Generate the annotation database (ProteoDiscography)

Description

Generates a database containing the genomic and transcriptomic annotations which will be used downstream to integrate genomic variants and discover mutant protein sequences with ProteoDisco.

By default, only the common seqlevels between the TxDb and genomeSeqs will be kept..

Usage

generateProteoDiscography(
  TxDb,
  genomeSeqs,
  useOnlySharedSeqlevels = TRUE,
  geneticCode = "Standard"
)

Arguments

TxDb

(TxDb): TxDb object containing the genomic and transcriptomic annotations.

genomeSeqs

(DNAStringSet or BSgenome): Genomic sequence of the respective genome.

useOnlySharedSeqlevels

(logical): Should only shared seqlevels between the TxDb and genomeSeqs be kept?

geneticCode

(character): Which codon-table should be used? Default is set to Standard, check GENETIC_CODE_TABLE for additional options.

Value

ProteoDiscography

Author(s)

Job van Riet [email protected]

Wesley van de Geer [email protected]

Examples

# Generate a ProteoDiscography using existing TxDb and annotations.
-------------------------
Exercise: Reproduce the documentation for generateProteoDiscography in full, keeping every line unchanged.
-------------------------
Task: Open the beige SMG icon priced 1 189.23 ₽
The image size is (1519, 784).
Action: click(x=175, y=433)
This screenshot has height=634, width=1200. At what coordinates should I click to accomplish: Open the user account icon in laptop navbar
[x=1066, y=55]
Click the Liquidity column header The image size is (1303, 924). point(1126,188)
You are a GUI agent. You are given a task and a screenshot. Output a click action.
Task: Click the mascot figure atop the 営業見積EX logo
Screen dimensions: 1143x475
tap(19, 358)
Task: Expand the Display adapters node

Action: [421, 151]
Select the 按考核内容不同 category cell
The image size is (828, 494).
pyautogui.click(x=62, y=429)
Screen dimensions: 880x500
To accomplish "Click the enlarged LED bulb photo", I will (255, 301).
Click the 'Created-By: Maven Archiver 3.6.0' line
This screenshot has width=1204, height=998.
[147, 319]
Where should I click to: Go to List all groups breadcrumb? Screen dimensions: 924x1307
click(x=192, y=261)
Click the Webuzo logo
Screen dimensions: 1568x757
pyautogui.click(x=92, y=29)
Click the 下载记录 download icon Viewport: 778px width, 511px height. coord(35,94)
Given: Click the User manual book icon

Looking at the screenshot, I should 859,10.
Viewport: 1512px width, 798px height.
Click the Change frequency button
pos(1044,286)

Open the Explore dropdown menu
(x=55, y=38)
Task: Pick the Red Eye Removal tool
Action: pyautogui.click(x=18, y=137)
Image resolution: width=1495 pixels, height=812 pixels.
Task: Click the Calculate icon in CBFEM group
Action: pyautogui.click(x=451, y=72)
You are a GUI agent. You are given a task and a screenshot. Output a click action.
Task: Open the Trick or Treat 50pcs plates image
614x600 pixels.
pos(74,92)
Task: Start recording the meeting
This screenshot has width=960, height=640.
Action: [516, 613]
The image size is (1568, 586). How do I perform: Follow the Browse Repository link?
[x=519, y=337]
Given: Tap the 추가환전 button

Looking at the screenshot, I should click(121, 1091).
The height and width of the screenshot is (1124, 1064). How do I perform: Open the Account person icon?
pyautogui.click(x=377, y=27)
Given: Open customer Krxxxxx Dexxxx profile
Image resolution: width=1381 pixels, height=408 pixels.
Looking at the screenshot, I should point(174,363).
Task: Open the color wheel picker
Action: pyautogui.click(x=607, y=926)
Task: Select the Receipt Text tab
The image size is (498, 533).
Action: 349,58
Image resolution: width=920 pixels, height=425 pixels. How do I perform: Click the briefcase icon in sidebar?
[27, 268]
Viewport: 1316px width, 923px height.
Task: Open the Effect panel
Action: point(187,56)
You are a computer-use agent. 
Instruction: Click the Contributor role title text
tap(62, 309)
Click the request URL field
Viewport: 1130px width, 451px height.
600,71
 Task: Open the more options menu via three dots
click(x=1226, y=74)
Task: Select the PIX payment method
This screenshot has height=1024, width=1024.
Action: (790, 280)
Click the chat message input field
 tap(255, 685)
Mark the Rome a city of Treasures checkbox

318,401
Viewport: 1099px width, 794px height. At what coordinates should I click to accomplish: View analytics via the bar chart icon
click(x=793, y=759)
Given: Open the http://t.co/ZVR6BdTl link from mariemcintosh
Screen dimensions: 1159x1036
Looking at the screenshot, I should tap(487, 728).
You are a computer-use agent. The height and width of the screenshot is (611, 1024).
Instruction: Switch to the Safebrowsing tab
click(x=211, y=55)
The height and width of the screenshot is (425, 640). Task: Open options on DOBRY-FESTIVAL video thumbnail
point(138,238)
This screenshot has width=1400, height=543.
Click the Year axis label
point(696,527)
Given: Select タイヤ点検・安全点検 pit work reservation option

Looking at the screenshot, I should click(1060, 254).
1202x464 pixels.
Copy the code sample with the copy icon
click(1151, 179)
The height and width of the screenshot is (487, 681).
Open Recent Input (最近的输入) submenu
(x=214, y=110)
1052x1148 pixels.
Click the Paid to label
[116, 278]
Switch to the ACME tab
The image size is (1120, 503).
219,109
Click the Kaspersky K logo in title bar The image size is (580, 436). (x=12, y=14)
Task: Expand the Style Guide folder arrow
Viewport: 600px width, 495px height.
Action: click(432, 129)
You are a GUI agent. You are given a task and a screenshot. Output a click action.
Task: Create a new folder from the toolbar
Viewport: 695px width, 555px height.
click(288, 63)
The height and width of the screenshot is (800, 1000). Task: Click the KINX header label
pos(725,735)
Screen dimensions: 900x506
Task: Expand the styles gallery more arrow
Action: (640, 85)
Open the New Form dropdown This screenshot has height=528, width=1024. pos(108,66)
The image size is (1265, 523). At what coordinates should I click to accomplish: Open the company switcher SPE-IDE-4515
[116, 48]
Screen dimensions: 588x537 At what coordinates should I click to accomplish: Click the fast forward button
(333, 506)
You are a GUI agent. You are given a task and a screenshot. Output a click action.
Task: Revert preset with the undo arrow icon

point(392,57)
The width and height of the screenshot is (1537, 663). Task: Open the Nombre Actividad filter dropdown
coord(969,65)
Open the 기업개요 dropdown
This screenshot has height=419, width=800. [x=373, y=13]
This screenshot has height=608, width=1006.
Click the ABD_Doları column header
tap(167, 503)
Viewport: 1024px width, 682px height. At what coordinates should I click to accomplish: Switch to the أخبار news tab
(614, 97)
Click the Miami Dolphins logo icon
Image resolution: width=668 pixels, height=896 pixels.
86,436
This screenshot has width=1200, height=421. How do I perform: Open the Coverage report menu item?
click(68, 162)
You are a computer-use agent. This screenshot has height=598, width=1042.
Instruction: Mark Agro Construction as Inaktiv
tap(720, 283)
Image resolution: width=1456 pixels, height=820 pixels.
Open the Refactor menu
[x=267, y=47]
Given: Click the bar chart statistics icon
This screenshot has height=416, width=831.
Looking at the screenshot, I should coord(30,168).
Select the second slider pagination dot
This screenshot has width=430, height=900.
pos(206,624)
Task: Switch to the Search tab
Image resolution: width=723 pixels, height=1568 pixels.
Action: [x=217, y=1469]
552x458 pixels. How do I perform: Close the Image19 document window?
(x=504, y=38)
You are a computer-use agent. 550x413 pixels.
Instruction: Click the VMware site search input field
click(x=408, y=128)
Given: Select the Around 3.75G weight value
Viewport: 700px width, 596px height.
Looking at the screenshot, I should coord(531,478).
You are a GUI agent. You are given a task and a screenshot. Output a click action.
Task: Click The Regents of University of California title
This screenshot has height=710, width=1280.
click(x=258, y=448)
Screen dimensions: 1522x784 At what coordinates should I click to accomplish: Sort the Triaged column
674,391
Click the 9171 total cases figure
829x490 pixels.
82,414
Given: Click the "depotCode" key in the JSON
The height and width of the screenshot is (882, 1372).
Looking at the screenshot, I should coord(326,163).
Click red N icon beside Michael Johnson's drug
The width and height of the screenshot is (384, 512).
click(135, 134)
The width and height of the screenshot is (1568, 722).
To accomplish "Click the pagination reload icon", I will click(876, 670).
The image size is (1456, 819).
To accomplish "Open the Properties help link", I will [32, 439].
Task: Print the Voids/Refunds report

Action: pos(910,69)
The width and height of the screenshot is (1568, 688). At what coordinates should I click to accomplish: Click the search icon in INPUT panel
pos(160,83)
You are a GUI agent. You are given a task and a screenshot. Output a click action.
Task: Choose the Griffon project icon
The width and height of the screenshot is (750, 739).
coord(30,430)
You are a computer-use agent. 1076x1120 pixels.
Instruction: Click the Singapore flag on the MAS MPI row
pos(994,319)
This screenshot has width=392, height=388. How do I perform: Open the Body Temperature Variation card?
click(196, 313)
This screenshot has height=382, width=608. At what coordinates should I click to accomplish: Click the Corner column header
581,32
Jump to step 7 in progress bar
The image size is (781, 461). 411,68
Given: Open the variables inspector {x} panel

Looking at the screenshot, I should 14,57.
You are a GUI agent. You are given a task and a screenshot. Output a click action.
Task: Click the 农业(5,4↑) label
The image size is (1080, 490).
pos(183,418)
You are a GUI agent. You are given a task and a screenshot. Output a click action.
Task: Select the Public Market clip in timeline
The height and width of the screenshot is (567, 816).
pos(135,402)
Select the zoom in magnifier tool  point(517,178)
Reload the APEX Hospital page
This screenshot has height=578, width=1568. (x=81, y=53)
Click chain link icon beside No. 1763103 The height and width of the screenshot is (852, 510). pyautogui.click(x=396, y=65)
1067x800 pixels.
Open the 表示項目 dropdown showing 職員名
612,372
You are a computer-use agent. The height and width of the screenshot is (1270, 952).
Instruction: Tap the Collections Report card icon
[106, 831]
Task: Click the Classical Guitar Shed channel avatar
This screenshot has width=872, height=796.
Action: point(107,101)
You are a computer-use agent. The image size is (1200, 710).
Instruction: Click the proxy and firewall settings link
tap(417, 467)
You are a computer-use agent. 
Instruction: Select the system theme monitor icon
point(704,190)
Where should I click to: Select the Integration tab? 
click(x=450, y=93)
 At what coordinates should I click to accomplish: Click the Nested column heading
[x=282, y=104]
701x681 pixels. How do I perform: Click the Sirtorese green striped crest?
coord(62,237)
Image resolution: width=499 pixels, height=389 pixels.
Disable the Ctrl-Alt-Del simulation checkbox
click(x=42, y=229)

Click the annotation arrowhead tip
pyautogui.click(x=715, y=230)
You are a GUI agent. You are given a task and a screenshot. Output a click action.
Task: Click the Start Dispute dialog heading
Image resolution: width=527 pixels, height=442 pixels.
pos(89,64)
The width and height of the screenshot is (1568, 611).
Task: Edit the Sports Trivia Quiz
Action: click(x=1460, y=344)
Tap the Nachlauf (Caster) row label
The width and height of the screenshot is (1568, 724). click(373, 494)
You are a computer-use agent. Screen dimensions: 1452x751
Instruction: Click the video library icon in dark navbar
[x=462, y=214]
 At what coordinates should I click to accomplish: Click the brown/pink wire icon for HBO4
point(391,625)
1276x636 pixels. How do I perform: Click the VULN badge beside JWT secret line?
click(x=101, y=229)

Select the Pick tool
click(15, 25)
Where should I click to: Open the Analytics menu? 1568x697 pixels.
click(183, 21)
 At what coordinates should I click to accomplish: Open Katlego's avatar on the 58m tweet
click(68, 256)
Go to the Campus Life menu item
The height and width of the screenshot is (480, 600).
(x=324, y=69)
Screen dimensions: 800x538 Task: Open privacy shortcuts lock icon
-------------------------
Output of the task:
Generate the annotation database (ProteoDiscography)

Description

Generates a database containing the genomic and transcriptomic annotations which will be used downstream to integrate genomic variants and discover mutant protein sequences with ProteoDisco.

By default, only the common seqlevels between the TxDb and genomeSeqs will be kept..

Usage

generateProteoDiscography(
  TxDb,
  genomeSeqs,
  useOnlySharedSeqlevels = TRUE,
  geneticCode = "Standard"
)

Arguments

TxDb

(TxDb): TxDb object containing the genomic and transcriptomic annotations.

genomeSeqs

(DNAStringSet or BSgenome): Genomic sequence of the respective genome.

useOnlySharedSeqlevels

(logical): Should only shared seqlevels between the TxDb and genomeSeqs be kept?

geneticCode

(character): Which codon-table should be used? Default is set to Standard, check GENETIC_CODE_TABLE for additional options.

Value

ProteoDiscography

Author(s)

Job van Riet [email protected]

Wesley van de Geer [email protected]

Examples

# Generate a ProteoDiscography using existing TxDb and annotations.